Virat Kohli Gives “Brutally Honest” Answer To Rahul Dravid’s Question On Century Drought
It was after a gap of over 1200 days that Virat Kohli scored a century in the Test format.
After a gap of over 1200 days, Virat Kohli reached the triple-digit score in Tests, scoring 186 runs for India in the first innings of the Ahmedabad Test against Australia. The biggest chunk of the last three years wasn’t the most pleasant in Kohli’s career, with the batter struggling to score big runs in all three formats of the game. However, Kohli’s will to bounce back paid off and in a matter of months he has multiple centuries in all three formats of the game. However, joining India’s head coach Rahul Dravid for a chat after the conclusion of the Ahmedabad Test, Kohli was asked if the century drought in Tests was ‘hard’ for him. The batter gave a ‘brutally honest’ response.
In a video shared by BCCI.TV, Dravid asked Kohli if it was ‘hard’ for him to have not scored a Test century for such a long period.
In response, Virat said: “To be honest, I’ve led the complications to grow on me a little bit because of my own shortcomings. I think the desperation to get the 3-figure mark is something that can grow on you as a batsman.

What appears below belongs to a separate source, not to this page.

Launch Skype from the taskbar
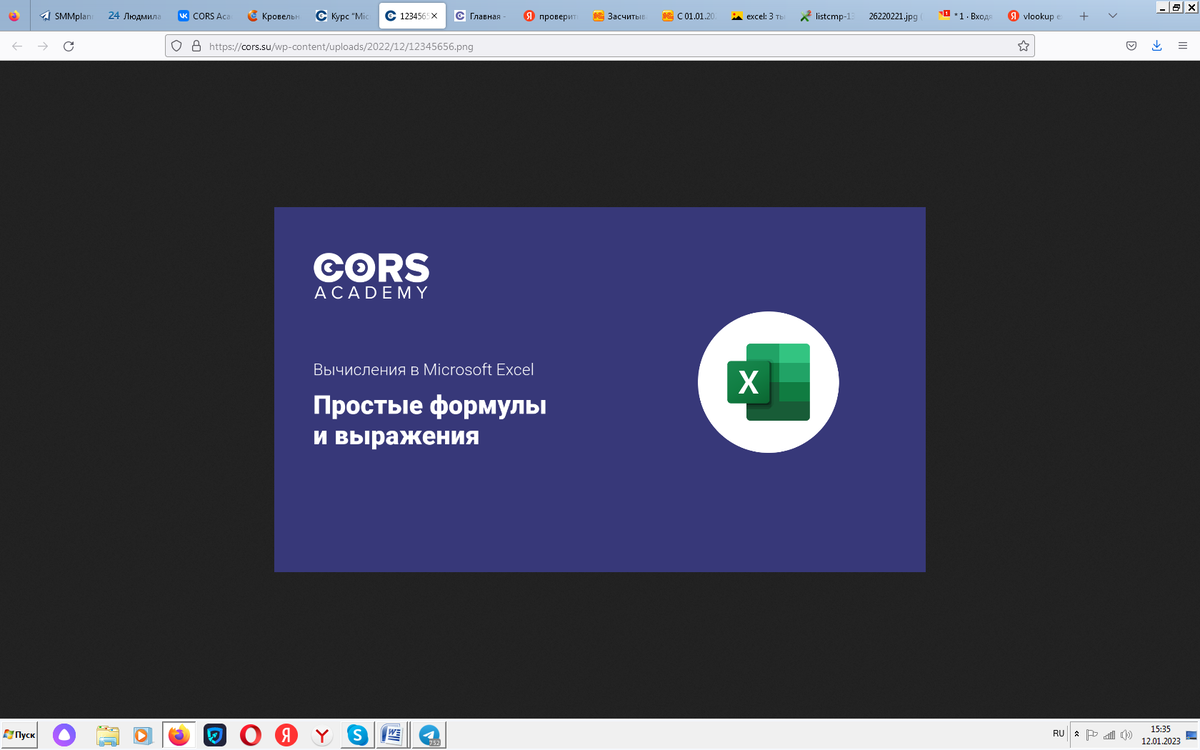This screenshot has width=1200, height=750. [356, 735]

We’ve all experienced that at some stage or the other. I think I led that happen to me to a certain extent.”
“But also the flip side to it is that I am not a guy who is happy with 40 or 45 runs. I am someone who always takes pride in performing for the team. It’s not like Virat Kohli should stand out. When I am batting on 40, I know I can get a 150 here and that will help my team. That was eating me up a lot. Why am I not able to get that big score for the team because I always took the pride in performing for the team when it needed me, in difficult conditions and difficult situations,” he added.
Kohli then gave a ‘brutally honest’ explanation and said that it wasn’t the fact that he was not able to score a hundred that bothered him but the case where he couldn’t help the team with the bat as much as he had been.
“The fact that I wasn’t able to do that was bother me. Not so much the milestone as such as I don’t play for it. A lot of people ask me this question, ‘how do you keep scoring a hundred?’. I always told them, a hundred is something that happens along the way within my goal which is to bat as long as possible for the team and get as many runs as possible. So, the milestone is never my focus. But yes, I have to be brutally honest, i does become a little complicated because the moment you step out of the hotel room, right from the guy outside the room to the guy in the lift to the bus driver, everyone is saying we want a hundred. So, it’s like, it does play on your mind,” he asserted.
Towards the end of the chat, the 34-year-old said that he is happy to have gotten the monkey off his back before the World Test Championship final.
“But I think that’s the beauty of playing so long as well, to have these complications come and over come these challenges. When it comes together, like it did in this game, that gives you an extra gust of air to go beyond, go further and start enjoying cricket a lot more and be excited for what’s to come. I am just happy that it happened at the right time, before the World Test Championship final. I will definitely be going there pretty relaxed,” he concluded.